Math with ReStructuredText and Pelican

I recently wrote a piece on estimating my power output from CO₂ measurements (in German) and for the first time in this blog needed to write at least some not entirely trivial math. Well: I was seriously unhappy with the way formulae came out.

Ugly math of course is very common as soon as you leave the lofty realms of LaTeX. This blog is made with ReStructuredText (RST) in pelican. Now, RST at least supports the math interpreted text role (“inline”) and directive (“block“ or in this case rather “displayed“) out of the box. To my great delight, the input syntax is a subset of LaTeX's, which remains the least cumbersome way to input typeset math into a computer.

But as I said, once I saw how the formulae came out in the browser, my satifsfaction went away: there was really bad spacing, fractions weren't there, and things were really hard to read.

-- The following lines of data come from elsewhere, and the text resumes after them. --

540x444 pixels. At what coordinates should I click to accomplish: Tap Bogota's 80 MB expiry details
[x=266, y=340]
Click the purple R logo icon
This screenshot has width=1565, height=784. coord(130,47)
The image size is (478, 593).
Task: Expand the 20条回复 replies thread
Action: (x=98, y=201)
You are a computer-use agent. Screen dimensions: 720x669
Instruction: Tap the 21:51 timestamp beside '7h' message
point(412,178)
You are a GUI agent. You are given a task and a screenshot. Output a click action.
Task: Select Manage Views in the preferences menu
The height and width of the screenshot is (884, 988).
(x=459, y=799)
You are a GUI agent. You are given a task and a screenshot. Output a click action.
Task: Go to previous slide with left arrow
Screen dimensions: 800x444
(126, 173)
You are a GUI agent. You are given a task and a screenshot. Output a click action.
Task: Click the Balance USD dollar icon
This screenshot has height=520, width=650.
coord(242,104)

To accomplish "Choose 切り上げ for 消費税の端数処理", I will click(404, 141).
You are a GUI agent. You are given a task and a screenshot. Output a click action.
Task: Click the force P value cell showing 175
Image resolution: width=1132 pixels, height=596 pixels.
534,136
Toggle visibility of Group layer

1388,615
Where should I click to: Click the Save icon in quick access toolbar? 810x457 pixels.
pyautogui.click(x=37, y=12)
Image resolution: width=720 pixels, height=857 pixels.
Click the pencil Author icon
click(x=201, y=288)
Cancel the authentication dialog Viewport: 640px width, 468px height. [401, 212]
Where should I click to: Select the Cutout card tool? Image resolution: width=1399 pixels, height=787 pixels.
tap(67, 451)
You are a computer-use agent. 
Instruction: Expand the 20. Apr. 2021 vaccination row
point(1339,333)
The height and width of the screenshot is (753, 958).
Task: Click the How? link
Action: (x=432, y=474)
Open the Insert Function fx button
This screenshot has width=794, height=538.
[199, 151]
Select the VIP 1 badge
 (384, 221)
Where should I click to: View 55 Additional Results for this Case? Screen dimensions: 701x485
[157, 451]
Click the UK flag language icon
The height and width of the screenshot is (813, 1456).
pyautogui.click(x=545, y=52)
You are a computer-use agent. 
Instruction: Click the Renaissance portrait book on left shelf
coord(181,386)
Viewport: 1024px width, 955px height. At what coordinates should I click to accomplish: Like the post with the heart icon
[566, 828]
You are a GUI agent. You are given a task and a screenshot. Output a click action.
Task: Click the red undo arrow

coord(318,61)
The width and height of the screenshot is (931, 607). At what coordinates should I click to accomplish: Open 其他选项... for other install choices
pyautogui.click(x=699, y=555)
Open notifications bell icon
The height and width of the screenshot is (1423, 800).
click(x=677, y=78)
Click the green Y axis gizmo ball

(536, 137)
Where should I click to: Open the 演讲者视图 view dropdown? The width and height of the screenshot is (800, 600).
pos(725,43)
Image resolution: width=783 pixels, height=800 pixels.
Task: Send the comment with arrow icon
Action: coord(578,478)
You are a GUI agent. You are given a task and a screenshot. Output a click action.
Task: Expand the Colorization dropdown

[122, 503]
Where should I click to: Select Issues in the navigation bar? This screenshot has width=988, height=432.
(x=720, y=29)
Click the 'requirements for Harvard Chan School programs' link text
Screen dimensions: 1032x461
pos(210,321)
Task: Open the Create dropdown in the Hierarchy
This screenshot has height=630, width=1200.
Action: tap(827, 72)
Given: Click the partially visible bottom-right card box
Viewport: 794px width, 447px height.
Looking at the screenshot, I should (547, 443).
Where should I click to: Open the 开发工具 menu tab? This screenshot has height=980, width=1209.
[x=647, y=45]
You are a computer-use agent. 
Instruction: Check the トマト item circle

In consequence, when writing the post I'm citing above, rather than reading the docutils documentation to research whether the ugly rendering was a bug or a non-feature, I wrote a footnote:

Sorry für die hässlichen Formeln. Vielleicht schreibe ich mal eine Erweiterung für ReStructuredText, die die ordentlich mit TeX formatiert. Oder zumindest mit MathML. Bis dahin: Danke für euer Verständnis.

(Sorry for the ugly formulae. Perhaps one of these days I'll write an RST extension that properly formats using TeX. Or at least MathML. Until then: thanks for your understanding.)

This is while the documentation clearly said, just two lines below the example that was all I had initially bothered to look at:

For HTML, the math_output configuration setting (or the corresponding --math-output command line option) selects between alternative output formats with different subsets of supported elements.

Following the link at least would have told me that MathML was already there, saving me some public embarrassment.

Anyway, when yesterday I thought I might as well have a look at whether someone had already written any of the code I was talking about in the footnote, rather than properly reading the documentation I started operating search engines (shame on me).

Only when those lead me to various sphinx and pelican extensions and I peeked into their source code I finally ended up at the docutils documentation again. And I noticed that the default math rendering was so ugly just because I didn't bother to include the math.css stylesheet. Oh, the miracles of reading documentation!

With this, the default math rendering suddenly turns from ”ouch” to “might just do”.

But since I now had seen that docutils supports MathML, and since I have wanted to have a look at it at various times in the past 20 years, I thought I might as well try it, too. It is fairly straightforward to turn it on; just say:

[html writers]
math_output: MathML

in your ~/.docutils (or perhaps via a pelican plugin).

I have to say I am rather underwhelmed by how my webkit renders it. Here's what the plain docutils stylesheet works out to in my current luakit:

Screenshot with ok formulae.

And here's how it looks like via MathML:

Screenshot with less ok formulae.

For my tastes, the spacing is quite a bit worse in the MathML case; additionally, the Wikipedia article on MathML mentions that the Internet Explorer never supported it (which perhaps wouldn't bother me too much) and that Chromium withdrew support at some point (what?). Anyway: plain docutils with the proper css is the clear winner here in my book.

I've not evaluated mathjax, which is another option in docutils math_output and is what pelican's render_math plugin uses. Call me a luddite, but I'll file requiring people to let me execute almost arbitrary code on their box just so they see math into the big folder labelled “insanities of the modern Web”.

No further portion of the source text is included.